Return each line of the entries that holds the string "will".

THE DATA:
┄┄┄┄┄┄┄┄┄┄┄┄┄┄┄┄┄┄┄┄

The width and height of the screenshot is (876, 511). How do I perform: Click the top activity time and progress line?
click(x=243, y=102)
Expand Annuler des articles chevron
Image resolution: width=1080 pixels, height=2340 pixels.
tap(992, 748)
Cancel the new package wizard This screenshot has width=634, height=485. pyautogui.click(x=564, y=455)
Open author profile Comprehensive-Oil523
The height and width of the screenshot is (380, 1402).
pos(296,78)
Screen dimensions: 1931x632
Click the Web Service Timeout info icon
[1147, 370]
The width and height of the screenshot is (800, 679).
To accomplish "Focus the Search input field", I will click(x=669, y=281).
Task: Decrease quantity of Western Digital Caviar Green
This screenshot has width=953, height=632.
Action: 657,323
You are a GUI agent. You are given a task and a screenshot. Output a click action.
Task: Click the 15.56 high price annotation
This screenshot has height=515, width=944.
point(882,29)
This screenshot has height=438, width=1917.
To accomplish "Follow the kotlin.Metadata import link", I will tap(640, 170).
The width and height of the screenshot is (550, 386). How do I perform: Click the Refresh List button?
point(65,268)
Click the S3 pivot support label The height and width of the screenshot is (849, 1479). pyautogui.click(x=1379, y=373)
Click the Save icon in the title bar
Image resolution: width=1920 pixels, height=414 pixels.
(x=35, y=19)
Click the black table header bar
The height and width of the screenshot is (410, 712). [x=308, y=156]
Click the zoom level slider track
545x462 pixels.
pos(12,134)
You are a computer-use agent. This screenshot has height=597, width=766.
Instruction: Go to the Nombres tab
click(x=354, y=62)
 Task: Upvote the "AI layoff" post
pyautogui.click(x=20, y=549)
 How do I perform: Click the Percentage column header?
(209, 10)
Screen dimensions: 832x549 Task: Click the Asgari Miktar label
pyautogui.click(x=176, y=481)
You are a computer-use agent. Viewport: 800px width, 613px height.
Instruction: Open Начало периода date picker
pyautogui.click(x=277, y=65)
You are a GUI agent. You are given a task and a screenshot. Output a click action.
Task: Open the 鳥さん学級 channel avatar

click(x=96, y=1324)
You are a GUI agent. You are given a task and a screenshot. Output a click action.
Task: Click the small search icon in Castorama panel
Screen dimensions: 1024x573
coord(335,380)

┄┄┄┄┄┄┄┄┄┄┄┄┄┄┄┄┄┄┄┄

OUTPUT BELOW:
To accomplish "Focus the Search input field", I will click(x=669, y=281).
To accomplish "Follow the kotlin.Metadata import link", I will tap(640, 170).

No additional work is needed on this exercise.